My fiancé and I got engaged two months ago. Like most engagements, it was a combination of joy, tears, and laughter. But unlike most brides, I knew exactly when and where I was going to get engaged, and since my fiancé and I had designed the ring together, I even knew what the ring looked like. Why did we choose to do it this way? Because it gave me time to mentally, spiritually, and emotionally prepare for the biggest commitment of my life.
So what is this preparation? Well, if you’ve been reading my previous articles, you’ll find it’s closely intertwined with dating. Thinking of marriage as the most pivotal merger of my life, I made it a point to see my fiancé in every circumstance that was important to me. That meant I saw him interact with my family, we made financial decisions together, prayed together, and helped each other through moments of personal trial. I knew I wanted to marry him well before we even discussed engagement.
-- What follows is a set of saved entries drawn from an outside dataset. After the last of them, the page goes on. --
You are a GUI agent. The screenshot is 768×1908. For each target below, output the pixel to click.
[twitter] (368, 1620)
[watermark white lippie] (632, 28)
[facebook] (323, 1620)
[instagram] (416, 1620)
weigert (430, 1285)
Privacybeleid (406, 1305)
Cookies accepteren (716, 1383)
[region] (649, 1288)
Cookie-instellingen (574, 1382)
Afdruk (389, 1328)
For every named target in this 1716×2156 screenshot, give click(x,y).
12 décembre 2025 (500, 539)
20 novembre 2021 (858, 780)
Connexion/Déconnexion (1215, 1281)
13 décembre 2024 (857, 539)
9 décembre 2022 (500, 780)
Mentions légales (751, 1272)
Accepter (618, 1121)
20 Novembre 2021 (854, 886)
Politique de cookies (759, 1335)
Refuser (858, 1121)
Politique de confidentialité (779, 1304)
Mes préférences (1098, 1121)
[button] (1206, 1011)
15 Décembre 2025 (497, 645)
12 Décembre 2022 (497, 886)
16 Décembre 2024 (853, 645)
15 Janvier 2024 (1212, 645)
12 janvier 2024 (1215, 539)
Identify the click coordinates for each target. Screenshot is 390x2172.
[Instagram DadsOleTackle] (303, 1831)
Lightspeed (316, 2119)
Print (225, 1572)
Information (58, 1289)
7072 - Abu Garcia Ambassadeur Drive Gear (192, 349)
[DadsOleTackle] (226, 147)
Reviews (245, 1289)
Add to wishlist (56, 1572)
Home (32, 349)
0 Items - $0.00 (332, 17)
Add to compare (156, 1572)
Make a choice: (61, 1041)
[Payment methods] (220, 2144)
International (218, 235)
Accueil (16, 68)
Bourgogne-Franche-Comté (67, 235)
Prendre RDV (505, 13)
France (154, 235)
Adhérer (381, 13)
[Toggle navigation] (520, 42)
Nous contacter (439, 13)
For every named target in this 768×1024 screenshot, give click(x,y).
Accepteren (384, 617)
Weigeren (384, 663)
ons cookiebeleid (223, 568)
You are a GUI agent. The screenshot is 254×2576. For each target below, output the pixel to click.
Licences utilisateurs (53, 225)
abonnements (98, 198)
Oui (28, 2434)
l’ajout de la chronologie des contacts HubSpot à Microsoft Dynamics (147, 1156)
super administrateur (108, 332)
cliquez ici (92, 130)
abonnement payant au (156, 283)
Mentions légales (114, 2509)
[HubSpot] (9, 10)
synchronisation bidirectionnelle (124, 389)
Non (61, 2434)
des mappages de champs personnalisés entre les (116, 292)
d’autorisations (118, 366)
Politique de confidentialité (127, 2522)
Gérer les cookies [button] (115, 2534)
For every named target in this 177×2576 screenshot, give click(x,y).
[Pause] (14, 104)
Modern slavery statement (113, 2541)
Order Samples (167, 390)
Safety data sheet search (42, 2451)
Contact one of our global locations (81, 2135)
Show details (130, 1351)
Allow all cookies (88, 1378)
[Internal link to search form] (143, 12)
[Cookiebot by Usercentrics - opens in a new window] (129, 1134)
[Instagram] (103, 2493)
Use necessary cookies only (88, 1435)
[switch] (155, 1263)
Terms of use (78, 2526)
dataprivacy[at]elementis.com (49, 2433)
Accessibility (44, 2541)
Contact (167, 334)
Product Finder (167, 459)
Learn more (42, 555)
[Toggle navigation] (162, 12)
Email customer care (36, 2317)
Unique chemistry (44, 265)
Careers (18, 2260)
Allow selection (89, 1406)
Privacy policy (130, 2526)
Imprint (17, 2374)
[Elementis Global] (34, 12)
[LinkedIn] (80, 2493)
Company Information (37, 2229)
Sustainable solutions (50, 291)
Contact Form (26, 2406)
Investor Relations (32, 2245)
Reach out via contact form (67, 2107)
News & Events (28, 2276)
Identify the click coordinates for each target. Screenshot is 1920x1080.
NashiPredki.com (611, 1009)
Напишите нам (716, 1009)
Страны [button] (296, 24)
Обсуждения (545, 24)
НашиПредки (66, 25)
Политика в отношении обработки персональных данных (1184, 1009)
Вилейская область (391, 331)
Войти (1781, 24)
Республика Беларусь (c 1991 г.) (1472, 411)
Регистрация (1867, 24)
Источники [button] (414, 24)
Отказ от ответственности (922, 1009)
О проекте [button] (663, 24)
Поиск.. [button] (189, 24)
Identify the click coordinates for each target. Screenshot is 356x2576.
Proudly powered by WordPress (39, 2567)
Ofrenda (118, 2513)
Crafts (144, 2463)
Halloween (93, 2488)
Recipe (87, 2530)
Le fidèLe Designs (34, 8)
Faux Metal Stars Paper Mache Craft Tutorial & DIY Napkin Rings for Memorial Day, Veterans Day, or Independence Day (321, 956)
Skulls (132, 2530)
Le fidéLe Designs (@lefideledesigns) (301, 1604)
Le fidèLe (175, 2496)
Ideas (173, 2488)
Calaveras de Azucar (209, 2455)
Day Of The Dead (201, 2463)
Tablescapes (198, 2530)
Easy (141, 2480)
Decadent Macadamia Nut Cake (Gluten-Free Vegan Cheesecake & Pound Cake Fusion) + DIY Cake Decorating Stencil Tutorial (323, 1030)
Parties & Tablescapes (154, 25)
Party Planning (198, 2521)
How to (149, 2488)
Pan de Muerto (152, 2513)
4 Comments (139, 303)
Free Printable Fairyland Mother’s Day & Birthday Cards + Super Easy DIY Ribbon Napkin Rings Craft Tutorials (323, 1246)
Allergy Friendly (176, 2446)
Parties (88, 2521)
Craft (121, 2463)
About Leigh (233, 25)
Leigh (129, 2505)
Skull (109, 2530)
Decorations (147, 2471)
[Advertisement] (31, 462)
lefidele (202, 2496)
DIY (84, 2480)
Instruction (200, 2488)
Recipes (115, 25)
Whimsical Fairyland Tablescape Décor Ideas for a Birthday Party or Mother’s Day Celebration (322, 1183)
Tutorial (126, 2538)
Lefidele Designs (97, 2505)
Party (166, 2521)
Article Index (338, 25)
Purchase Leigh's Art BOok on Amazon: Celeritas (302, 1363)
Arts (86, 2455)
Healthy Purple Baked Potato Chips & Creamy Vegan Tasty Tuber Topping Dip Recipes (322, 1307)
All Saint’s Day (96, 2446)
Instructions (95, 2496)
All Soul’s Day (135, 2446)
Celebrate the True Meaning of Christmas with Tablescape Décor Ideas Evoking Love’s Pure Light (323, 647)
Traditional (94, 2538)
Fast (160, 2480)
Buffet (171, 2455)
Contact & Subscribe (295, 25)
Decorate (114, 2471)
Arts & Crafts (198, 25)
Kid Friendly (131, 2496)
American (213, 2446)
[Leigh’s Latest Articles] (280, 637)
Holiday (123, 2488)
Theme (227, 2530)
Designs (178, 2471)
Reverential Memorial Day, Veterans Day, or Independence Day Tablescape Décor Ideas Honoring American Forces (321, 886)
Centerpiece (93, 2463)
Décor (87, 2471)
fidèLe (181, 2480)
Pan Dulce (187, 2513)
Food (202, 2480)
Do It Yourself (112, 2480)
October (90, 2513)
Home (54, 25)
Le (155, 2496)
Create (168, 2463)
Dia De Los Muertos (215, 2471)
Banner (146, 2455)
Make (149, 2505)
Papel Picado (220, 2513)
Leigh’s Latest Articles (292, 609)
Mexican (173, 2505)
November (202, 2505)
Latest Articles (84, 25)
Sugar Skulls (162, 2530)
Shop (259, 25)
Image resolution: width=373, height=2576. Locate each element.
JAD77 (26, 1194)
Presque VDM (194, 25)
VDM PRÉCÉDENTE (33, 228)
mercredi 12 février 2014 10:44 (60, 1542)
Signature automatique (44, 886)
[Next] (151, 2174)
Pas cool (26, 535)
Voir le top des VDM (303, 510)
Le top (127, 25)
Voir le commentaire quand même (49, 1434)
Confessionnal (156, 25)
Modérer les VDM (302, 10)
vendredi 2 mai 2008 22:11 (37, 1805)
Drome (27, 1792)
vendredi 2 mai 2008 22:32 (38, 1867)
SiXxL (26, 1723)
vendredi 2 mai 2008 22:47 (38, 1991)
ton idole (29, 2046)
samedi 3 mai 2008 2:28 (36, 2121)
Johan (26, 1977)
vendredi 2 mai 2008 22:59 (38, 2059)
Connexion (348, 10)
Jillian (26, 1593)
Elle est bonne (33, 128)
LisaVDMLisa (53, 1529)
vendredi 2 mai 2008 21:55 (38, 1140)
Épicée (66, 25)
And then we discussed it. And then it got real.
Suddenly, we were in a jeweler shop designing a ring together, and then suddenly he picked out our engagement day, and the countdown began. And it was this countdown that was one of the most important parts of our dating.
During this time, I made it a crucial point to think about what I was committing to one last time before our engagement. Refusing to let the romantic whirlwind of an engagement interfere with the reality of what engagement is—a pledge of your life to another- I walked through the following check list:
- Am I ready for this life commitment?
- Am I ready to say yes to raising children with this man?
- Am I ready to love and trust him through all life’s situations and circumstances?
- Am I ready to sacrifice my needs and desires for the welfare of my future spouse and family?
By the time our engagement day came, I was absolutely 100% sure of my desire to say a confident yes to every question. I knew I wanted to marry my fiancé because I really knew my fiancé.
We had gone through so much together, had carefully crafted our dating so that we would always look forward and never backward, and I knew that the man who was about to kneel before me was the best man I had ever met and the one I wanted to give myself to.
And then suddenly he was kneeling before me asking for my hand. And suddenly I said yes—both to him, and the commitment of marriage.